Exercise directions :: Repeat exactly the lines of the entries below from the one with "You are a computer-use agent. Image" through the one with "Given: Select Janina", both ends included, and nothing else.

Stored items ::

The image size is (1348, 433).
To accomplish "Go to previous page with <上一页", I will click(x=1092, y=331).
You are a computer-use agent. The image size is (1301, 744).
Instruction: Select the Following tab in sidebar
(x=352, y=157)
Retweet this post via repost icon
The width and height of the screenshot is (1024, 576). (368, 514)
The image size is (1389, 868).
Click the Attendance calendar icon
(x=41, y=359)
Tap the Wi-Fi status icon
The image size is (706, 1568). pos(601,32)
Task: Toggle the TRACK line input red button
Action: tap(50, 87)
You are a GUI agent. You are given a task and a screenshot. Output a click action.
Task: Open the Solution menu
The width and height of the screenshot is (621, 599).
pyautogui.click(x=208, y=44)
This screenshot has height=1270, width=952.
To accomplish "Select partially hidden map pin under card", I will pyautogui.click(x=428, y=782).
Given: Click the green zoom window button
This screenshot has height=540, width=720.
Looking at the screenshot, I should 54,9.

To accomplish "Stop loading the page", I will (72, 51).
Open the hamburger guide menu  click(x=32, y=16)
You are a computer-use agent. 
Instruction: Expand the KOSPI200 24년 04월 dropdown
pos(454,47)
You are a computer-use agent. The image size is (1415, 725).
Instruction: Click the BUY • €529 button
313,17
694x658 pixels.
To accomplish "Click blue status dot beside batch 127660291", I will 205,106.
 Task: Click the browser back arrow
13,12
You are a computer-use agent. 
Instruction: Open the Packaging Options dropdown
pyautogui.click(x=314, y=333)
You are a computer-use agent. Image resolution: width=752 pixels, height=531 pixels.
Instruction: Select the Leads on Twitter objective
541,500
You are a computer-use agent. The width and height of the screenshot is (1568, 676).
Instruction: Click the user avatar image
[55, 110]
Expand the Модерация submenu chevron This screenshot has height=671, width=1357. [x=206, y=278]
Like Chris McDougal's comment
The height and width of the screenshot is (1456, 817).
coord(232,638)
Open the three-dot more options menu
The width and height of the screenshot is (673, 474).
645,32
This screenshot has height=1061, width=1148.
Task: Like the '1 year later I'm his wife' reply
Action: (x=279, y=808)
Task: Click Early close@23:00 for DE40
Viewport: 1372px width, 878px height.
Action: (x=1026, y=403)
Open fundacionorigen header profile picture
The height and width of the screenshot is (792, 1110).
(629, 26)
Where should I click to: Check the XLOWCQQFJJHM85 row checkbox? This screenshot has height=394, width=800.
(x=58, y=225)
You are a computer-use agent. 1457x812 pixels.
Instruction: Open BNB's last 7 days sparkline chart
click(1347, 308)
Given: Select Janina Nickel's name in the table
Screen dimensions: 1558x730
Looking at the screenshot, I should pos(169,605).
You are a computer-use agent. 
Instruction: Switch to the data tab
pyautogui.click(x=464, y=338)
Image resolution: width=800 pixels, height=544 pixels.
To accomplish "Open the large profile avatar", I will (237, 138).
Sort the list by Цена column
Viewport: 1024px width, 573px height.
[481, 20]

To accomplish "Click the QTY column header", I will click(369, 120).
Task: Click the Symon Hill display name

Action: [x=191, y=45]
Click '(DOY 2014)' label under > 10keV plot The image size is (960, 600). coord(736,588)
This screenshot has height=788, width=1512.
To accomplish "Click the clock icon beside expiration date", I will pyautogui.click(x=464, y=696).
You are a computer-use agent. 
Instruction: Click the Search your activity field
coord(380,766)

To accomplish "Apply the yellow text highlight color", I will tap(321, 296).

Completed exercise ::
You are a computer-use agent. Image resolution: width=752 pixels, height=531 pixels.
Instruction: Select the Leads on Twitter objective
541,500
You are a computer-use agent. The width and height of the screenshot is (1568, 676).
Instruction: Click the user avatar image
[55, 110]
Expand the Модерация submenu chevron This screenshot has height=671, width=1357. [x=206, y=278]
Like Chris McDougal's comment
The height and width of the screenshot is (1456, 817).
coord(232,638)
Open the three-dot more options menu
The width and height of the screenshot is (673, 474).
645,32
This screenshot has height=1061, width=1148.
Task: Like the '1 year later I'm his wife' reply
Action: (x=279, y=808)
Task: Click Early close@23:00 for DE40
Viewport: 1372px width, 878px height.
Action: (x=1026, y=403)
Open fundacionorigen header profile picture
The height and width of the screenshot is (792, 1110).
(629, 26)
Where should I click to: Check the XLOWCQQFJJHM85 row checkbox? This screenshot has height=394, width=800.
(x=58, y=225)
You are a computer-use agent. 1457x812 pixels.
Instruction: Open BNB's last 7 days sparkline chart
click(1347, 308)
Given: Select Janina Nickel's name in the table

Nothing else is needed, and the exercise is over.